This program I am writing receives a string of differing size and with a differing number of brackets which within hold differing sizes of characters.
e.g: wysextplwqpvipxdv[srzvtwbfzqtspxnethm]syqbzgtboxxzpwr
I want to be able to slice this string into a list containing strings of all the parts that aren't in brackets.
e.g:
list[0] = wysextplwqpvipxdv
list[1] =syqbzgtboxxzpwr
I know of string.slice and I have read this: Explain Python's slice notation
Yet I am having trouble thinking of the way in which to put this into code.
The challenge being not knowing how many brackets and yet being able to cut the string into the list.
use re.split
on your brackets (non-greedy) regex:
import re
s = "wysextplwqpvipxdv[srzvtwbfzqtspxnethm]syqbzgtboxxzpwr"

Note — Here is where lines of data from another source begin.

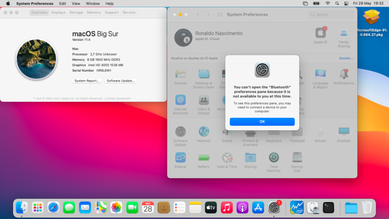Open the Internet Accounts icon
Screen dimensions: 389x219
pos(180,101)
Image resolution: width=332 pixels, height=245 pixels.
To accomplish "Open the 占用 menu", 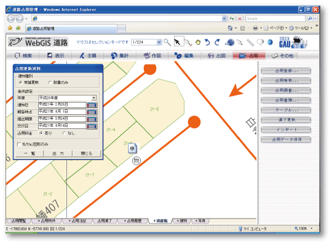I will pos(248,56).
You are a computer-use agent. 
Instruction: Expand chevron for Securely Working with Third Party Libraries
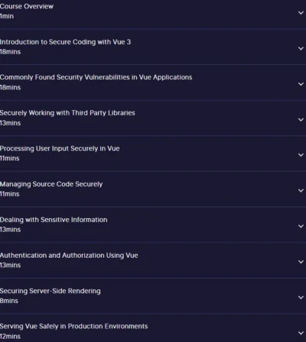tap(301, 119)
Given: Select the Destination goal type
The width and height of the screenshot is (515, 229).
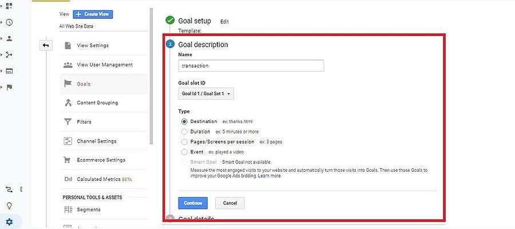Looking at the screenshot, I should point(184,121).
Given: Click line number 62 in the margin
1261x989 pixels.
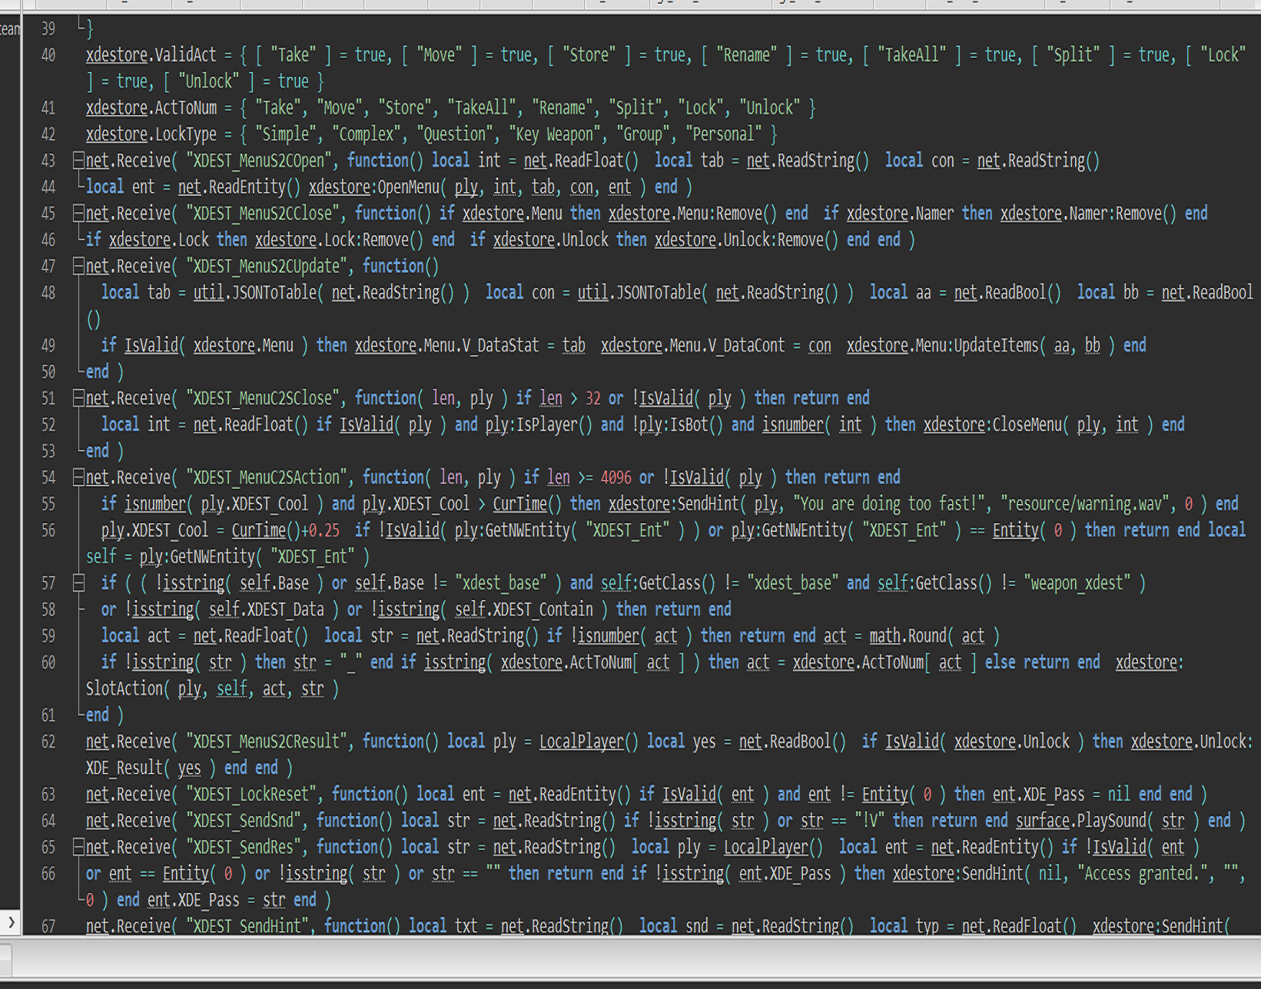Looking at the screenshot, I should [48, 742].
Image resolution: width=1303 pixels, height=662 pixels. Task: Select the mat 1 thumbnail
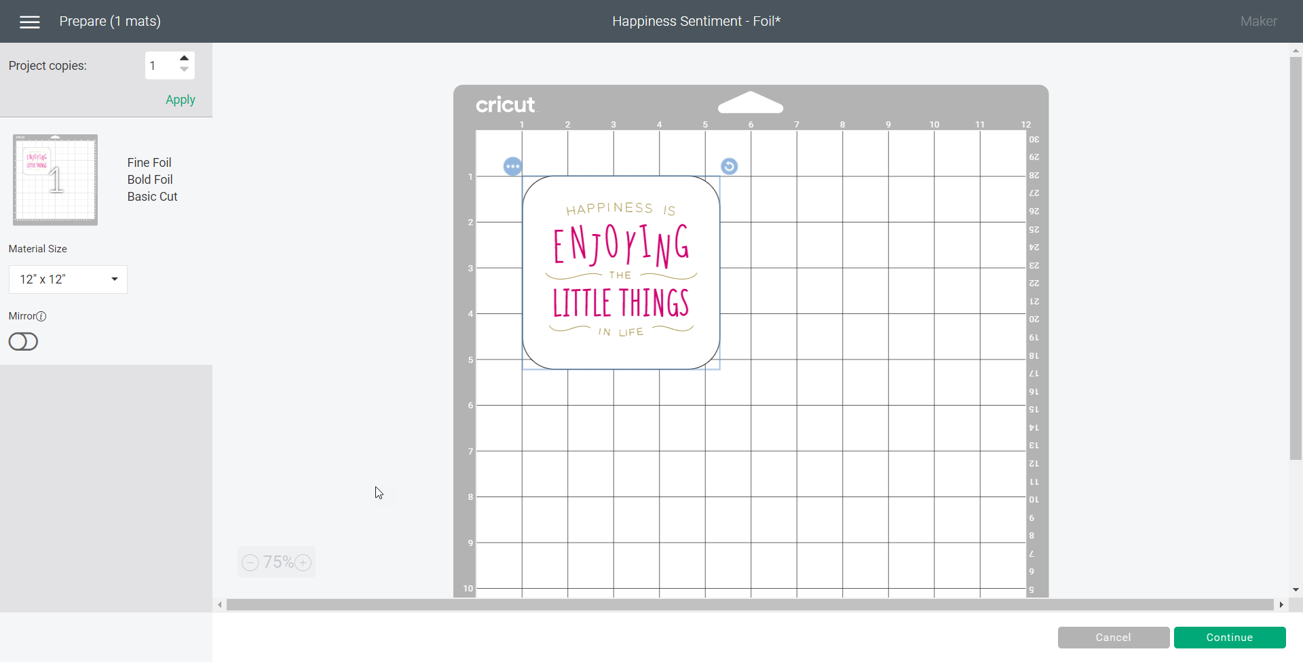coord(56,180)
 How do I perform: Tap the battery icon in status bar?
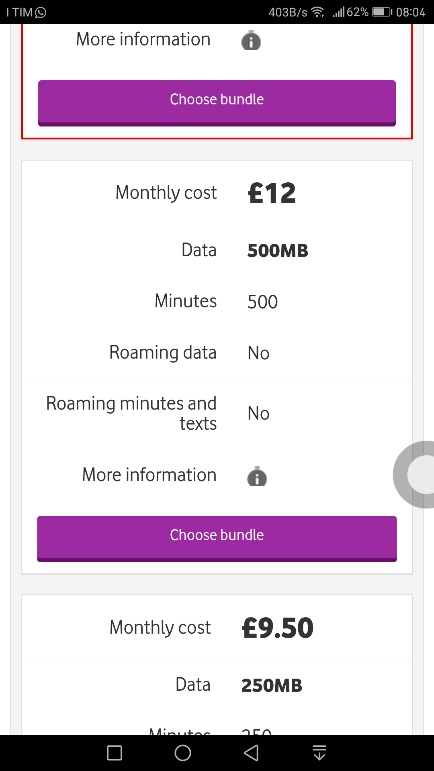tap(382, 12)
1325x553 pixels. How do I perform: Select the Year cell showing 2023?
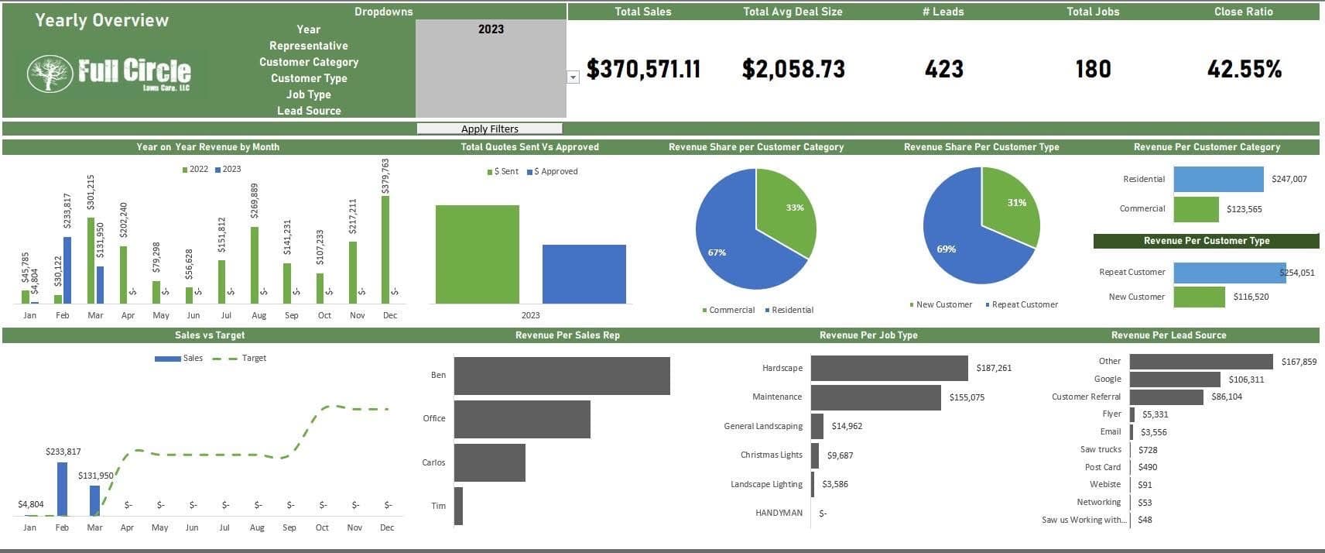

toks = re.split("\[.*?\]",s)
print(toks)
result:
['wysextplwqpvipxdv', 'syqbzgtboxxzpwr']
warning: this doesn't work if brackets are nested. You'd have to use a more complex parser like pyparsing
in this case.
EDIT: in that case, nesting management possible with regex because we only consider the level outside the brackets. One of the new answers of regex to get all text outside of brackets does that.